- Exercise objective -
Duplicate the following lines word for word, covering every item.

(Text and item location entries)
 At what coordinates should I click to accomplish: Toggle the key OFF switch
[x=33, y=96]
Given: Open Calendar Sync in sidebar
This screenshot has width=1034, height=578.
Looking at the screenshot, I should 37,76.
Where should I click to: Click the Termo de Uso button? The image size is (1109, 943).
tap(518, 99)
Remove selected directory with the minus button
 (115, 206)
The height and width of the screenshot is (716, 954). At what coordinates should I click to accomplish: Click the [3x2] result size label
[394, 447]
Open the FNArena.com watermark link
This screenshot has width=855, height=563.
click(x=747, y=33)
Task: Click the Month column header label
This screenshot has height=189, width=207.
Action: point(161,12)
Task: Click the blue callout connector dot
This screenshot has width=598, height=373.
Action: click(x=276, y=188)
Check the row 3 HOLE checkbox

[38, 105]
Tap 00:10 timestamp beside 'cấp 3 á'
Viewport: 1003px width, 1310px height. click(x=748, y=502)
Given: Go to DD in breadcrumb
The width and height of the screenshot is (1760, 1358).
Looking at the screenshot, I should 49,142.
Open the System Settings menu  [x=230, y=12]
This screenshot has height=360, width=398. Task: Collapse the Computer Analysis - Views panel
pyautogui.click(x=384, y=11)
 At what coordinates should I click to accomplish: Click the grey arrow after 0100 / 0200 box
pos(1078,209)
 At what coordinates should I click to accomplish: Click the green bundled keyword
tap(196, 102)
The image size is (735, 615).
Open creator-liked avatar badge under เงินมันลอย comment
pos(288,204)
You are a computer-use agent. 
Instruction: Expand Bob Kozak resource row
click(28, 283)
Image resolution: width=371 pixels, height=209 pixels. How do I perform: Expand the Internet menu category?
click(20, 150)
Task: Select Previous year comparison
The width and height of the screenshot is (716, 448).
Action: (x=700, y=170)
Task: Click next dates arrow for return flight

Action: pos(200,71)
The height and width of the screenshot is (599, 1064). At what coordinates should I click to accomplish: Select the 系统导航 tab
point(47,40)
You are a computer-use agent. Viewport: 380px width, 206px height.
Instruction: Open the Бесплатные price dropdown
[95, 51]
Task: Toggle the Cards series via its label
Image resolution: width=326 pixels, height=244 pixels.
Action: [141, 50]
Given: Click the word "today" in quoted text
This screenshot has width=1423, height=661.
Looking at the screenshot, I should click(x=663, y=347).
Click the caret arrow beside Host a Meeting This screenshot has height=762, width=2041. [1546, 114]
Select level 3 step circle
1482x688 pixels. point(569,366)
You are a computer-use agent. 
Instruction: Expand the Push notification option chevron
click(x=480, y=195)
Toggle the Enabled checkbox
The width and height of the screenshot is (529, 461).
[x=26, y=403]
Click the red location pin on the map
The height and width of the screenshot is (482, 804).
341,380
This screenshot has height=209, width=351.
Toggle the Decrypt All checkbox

- Response -
 At what coordinates should I click to accomplish: Toggle the key OFF switch
[x=33, y=96]
Given: Open Calendar Sync in sidebar
This screenshot has width=1034, height=578.
Looking at the screenshot, I should 37,76.
Where should I click to: Click the Termo de Uso button? The image size is (1109, 943).
tap(518, 99)
Remove selected directory with the minus button
 (115, 206)
The height and width of the screenshot is (716, 954). At what coordinates should I click to accomplish: Click the [3x2] result size label
[394, 447]
Open the FNArena.com watermark link
This screenshot has width=855, height=563.
click(x=747, y=33)
Task: Click the Month column header label
This screenshot has height=189, width=207.
Action: point(161,12)
Task: Click the blue callout connector dot
This screenshot has width=598, height=373.
Action: click(x=276, y=188)
Check the row 3 HOLE checkbox

[38, 105]
Tap 00:10 timestamp beside 'cấp 3 á'
Viewport: 1003px width, 1310px height. click(x=748, y=502)
Given: Go to DD in breadcrumb
The width and height of the screenshot is (1760, 1358).
Looking at the screenshot, I should 49,142.
Open the System Settings menu  [x=230, y=12]
This screenshot has height=360, width=398. Task: Collapse the Computer Analysis - Views panel
pyautogui.click(x=384, y=11)
 At what coordinates should I click to accomplish: Click the grey arrow after 0100 / 0200 box
pos(1078,209)
 At what coordinates should I click to accomplish: Click the green bundled keyword
tap(196, 102)
The image size is (735, 615).
Open creator-liked avatar badge under เงินมันลอย comment
pos(288,204)
You are a computer-use agent. 
Instruction: Expand Bob Kozak resource row
click(28, 283)
Image resolution: width=371 pixels, height=209 pixels. How do I perform: Expand the Internet menu category?
click(20, 150)
Task: Select Previous year comparison
The width and height of the screenshot is (716, 448).
Action: (x=700, y=170)
Task: Click next dates arrow for return flight

Action: pos(200,71)
The height and width of the screenshot is (599, 1064). At what coordinates should I click to accomplish: Select the 系统导航 tab
point(47,40)
You are a computer-use agent. Viewport: 380px width, 206px height.
Instruction: Open the Бесплатные price dropdown
[95, 51]
Task: Toggle the Cards series via its label
Image resolution: width=326 pixels, height=244 pixels.
Action: [141, 50]
Given: Click the word "today" in quoted text
This screenshot has width=1423, height=661.
Looking at the screenshot, I should click(x=663, y=347).
Click the caret arrow beside Host a Meeting This screenshot has height=762, width=2041. [1546, 114]
Select level 3 step circle
1482x688 pixels. point(569,366)
You are a computer-use agent. 
Instruction: Expand the Push notification option chevron
click(x=480, y=195)
Toggle the Enabled checkbox
The width and height of the screenshot is (529, 461).
[x=26, y=403]
Click the red location pin on the map
The height and width of the screenshot is (482, 804).
341,380
This screenshot has height=209, width=351.
Toggle the Decrypt All checkbox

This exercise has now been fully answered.